▶ _Written problem a_
In the rows, take the lines from the one with "Visit Apple's company page" up to and including the one with "click(x=465, y=37)" and write them out again, swapping "chevron" for "dropdown arrow" and changing nothing else.

With more than 1,000 lakes containing bass statewide, and some outstanding river fishing opportunities, both smallmouth and largemouth bass are plentiful in Washington waters. And, you don’t have to own a boat to catch bass – some of the state’s best fishing can be done from docks or along the shoreline!
During Bass Week we’ll highlight some of the best bass waters in Washington, provide bass fishing tips, and answer your questions on all things bass. Submit your best bass fishing photos to be featured on our Facebook and Instagram.
Reel in salmon in Puget Sound
Planning summer fishing trips? Puget Sound Chinook fishing gets underway July 1! For the best fishing, WDFW staff suggest heading to the San Juan Islands (Marine Area 7) in early July, then considering Sekiu and Pillar Point (Marine Area 5) and East Juan De Fuca Strait (Marine Area 6) when fishing is good in mid-July. Our biggest summer fisheries for Chinook start July 16 in Admiralty Inlet (Marine Area 9) and the Seattle-Bremerton Area (Marine Area 10). Pink salmon are also returning this year, with opportunities in all marine areas and most area rivers.
The historic Pacific Northwest heat wave may be over for now, but the summer weather continues, and fish need our help staying cool as air and water temperatures remain high. Fishing in the early morning, when air and water temperatures are cooler, can help reduce stress on fish -- and on the fisher! High lakes are also a great option this time of year thanks to cooler temperatures at higher elevations.

▶ _Input material_

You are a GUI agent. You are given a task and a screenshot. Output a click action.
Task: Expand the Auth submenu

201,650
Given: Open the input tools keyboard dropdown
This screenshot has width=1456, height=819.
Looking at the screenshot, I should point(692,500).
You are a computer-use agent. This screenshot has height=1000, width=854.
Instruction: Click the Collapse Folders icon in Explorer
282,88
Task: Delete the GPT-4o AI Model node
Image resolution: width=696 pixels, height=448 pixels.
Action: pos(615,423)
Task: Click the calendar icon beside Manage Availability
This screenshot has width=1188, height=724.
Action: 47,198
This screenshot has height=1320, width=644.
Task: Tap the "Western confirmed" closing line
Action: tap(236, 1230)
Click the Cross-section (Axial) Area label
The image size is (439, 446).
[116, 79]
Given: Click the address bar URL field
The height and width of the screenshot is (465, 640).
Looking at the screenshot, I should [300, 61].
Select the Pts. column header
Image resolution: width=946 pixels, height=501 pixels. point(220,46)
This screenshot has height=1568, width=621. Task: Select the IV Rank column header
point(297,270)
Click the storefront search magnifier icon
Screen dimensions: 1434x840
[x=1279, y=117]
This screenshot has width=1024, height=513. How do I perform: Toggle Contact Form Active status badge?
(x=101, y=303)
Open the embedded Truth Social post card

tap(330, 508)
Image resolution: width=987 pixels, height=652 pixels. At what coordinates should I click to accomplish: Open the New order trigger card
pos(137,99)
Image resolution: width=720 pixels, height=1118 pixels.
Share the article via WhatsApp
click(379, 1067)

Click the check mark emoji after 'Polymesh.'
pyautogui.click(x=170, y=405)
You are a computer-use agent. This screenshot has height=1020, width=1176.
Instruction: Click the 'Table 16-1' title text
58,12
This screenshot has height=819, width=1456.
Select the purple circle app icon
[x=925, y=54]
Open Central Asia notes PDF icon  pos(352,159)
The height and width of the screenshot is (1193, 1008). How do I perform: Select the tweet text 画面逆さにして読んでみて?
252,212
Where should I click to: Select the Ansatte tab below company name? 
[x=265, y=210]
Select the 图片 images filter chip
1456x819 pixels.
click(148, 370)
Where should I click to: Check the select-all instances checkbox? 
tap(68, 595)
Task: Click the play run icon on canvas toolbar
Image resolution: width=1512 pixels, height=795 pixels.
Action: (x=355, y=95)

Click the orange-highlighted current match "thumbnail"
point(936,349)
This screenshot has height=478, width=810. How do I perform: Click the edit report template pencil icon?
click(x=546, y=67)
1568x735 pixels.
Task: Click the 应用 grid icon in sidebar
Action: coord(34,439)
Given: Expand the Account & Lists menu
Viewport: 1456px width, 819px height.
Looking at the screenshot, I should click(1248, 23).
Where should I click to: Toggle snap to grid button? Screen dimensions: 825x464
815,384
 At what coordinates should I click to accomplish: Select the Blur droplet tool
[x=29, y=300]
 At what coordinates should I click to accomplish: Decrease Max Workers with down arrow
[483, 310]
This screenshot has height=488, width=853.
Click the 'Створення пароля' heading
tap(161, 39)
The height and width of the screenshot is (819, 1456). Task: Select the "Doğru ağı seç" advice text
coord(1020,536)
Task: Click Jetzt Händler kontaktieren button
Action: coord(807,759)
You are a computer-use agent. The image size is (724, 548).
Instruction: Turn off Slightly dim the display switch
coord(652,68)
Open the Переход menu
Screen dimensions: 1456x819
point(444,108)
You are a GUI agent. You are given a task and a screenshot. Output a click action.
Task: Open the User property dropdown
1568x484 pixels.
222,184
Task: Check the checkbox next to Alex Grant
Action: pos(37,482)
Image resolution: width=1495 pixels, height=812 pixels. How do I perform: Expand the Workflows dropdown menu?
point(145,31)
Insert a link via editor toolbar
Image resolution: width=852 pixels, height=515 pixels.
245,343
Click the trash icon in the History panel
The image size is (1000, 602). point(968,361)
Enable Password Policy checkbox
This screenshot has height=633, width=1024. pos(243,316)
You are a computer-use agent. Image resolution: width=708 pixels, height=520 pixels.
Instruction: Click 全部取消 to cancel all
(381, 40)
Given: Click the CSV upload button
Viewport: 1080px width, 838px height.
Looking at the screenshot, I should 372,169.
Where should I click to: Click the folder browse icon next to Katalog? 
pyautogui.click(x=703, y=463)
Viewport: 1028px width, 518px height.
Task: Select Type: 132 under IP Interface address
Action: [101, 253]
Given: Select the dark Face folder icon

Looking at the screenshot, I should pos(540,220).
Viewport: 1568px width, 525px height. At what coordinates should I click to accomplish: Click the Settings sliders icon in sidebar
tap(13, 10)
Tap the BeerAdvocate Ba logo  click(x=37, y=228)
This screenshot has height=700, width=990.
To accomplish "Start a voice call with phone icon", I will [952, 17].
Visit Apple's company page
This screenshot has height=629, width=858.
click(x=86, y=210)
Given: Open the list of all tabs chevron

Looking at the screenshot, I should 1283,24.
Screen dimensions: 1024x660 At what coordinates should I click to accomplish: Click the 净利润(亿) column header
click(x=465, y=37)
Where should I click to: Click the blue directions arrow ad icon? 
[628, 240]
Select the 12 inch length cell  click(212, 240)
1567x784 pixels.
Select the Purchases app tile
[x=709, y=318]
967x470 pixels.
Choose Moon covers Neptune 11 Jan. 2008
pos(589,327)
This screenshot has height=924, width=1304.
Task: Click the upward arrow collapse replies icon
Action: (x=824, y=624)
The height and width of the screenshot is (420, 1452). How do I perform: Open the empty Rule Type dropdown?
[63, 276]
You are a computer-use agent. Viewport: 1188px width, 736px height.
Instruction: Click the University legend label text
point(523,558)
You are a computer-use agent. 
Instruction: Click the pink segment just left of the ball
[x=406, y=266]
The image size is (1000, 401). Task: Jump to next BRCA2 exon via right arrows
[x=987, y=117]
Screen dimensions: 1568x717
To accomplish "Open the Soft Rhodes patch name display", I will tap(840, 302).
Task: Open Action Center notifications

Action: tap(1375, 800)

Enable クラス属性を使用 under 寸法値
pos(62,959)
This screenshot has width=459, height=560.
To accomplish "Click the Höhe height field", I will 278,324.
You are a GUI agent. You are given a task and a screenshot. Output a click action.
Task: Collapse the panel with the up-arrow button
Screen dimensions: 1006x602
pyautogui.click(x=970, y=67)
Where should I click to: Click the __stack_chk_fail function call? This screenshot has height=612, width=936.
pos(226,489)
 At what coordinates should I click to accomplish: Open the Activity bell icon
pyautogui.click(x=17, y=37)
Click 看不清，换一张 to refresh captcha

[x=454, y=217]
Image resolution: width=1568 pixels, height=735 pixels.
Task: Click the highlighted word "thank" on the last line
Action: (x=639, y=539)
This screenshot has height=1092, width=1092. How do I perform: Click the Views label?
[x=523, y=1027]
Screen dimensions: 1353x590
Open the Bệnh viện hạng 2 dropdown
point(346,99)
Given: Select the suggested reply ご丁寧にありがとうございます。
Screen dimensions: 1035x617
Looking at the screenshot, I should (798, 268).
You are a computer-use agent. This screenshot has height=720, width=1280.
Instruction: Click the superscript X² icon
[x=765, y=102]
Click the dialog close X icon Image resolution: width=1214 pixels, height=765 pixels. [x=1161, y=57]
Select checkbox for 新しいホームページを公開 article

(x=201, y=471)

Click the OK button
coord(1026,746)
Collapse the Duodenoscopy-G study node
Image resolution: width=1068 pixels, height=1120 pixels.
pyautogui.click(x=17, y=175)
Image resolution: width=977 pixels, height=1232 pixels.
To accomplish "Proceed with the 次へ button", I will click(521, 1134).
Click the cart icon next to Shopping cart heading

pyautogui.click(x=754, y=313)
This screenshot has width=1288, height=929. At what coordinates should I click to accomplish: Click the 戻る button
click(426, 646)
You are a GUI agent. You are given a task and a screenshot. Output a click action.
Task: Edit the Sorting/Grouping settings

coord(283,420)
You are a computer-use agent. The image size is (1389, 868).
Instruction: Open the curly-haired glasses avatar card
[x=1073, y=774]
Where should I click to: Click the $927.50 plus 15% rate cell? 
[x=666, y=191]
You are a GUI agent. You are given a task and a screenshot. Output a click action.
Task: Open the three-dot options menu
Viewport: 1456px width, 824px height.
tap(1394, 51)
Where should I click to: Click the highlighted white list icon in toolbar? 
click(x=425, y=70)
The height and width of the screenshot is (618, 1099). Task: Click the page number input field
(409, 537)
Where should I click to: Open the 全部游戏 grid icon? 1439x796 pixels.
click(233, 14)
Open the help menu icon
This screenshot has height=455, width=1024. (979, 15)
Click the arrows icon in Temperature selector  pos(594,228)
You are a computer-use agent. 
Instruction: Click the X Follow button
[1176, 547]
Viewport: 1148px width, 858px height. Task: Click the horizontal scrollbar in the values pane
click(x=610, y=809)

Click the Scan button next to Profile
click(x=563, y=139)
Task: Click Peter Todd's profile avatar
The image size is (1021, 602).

▶ _Written problem b_
Carry on the Washington fishing piece from its last sentence.

▶ _Final answer a_
Visit Apple's company page
This screenshot has height=629, width=858.
click(x=86, y=210)
Given: Open the list of all tabs dropdown arrow

Looking at the screenshot, I should 1283,24.
Screen dimensions: 1024x660 At what coordinates should I click to accomplish: Click the 净利润(亿) column header
click(x=465, y=37)

▶ _Final answer b_
If you fish the same areas every year, try to be aware of water levels and temperatures – if the water seems especially low, or hotter than usual, maybe give fish a break by coming back another time.
If you're fishing an area where you may have to catch and release, it's critical to take steps to minimize the impact. Using appropriate gear and landing the fish quickly can help, as can making sure not to remove the fish from the water once it's reeled in. Quickly remove hooks, or cut the line if the hook is especially deep. You can also help the fish revive by pointing it into a slow current, and letting it swim out of your hands whenever possible.
Annual trout derby
The trout season shifted into high gear April 24, when several hundred lowland lakes throughout the state opened for fishing. The annual trout derby kicked off the same day, with thousands of dollars in prizes available to anglers in the form of tagged fish stocked in lakes across Washington. The derby is open to anyone with a valid 2021 fishing license; no entrance fee or registration required. Just catch a tagged trout anytime between April 24 and Oct. 31 and you win! Find a lowland lake near you.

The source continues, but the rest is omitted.